TAREAS POR REALIZAR
#1 En el texto sobre Los Paredones, ¿con qué se compara la cresta de rocas enhiestas que corona ese monte?
#2 Prosigue el texto sobre Los Paredones a partir de su última oración.

FRAGMENTO DE TEXTO
╭──
Brocal octogonal de sillería, con su pileta para lavar, del aljibe de bóveda de la desaparecida casilla de peones camineros, en el paraje Las Ermiticas, carretera de Cieza a Mula. |
Una mañana que andaba yo por Los Paredones, un pequeño monte que hay más allá de la Atalaya, el cual se halla coronado por una cresta de rocas enhiestas como si fuera el lomo de una iguana, encontré semienterrado en el suelo algo que pude identificar al instante, pero que días después, mostrando la fotografía a otras personas, éstas no supieron explicar de qué se trataba. Eso me dio por pensar qué pasará dentro de cinco mil años, cuando los arqueólogos tengan que interpretar restos inverosímiles de nuestra época.
╰──
EXTRACTOS DE ÍTEMS
╭──
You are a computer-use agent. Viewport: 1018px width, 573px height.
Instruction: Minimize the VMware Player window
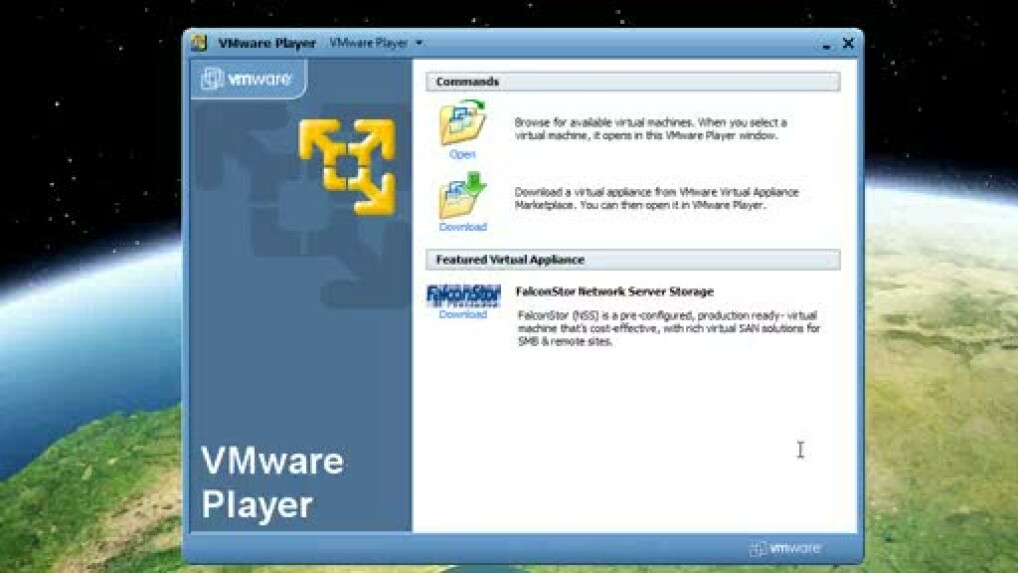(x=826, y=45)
╰──
╭──
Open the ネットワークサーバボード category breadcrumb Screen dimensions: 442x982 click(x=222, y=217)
╰──
RESULTADOS POR TAREA
#1 Con el lomo de una iguana.

#2
Lo que vi era sencillamente el basamento de hormigón armado sobre el cual se sujetaba un poste de madera, perteneciente a una vieja línea de teléfono que se desmontó hace más de cuarenta años. ¿Por qué estaba dicho reducto de obra en aquel sitio tan difícil cual un hito indescifrable? Pues porque por allí mismo brincaba dicha línea, que comunicaba la central de Cañaverosa, en Calasparra, con la del Menjú. Pues sepan ustedes que hace mucho tiempo no era sencillo hablar por teléfono entre dos pueblos (en Cieza, los teléfonos particulares no eran sino meras extensiones de tres cifras de una centralita) y había que pedir conferencia a la telefonista, que dependiendo de la distancia podía llevar bastante de demora. Por eso, y para poder tener comunicación directa e instantánea entre las mencionadas centrales hidroeléctricas, que si mal no recuerdo eran del mismo dueño: Joaquín Payá, se hizo necesario realizar un tendido sobre palos de madera por montes y barrancos: el Cañón de Almadenes, los Losares, la Rambla del Cárcabo, la Herrada, las faldas de la Sierra del Oro, el Madroñal, el Malojo, Los Paredones y el Menjú.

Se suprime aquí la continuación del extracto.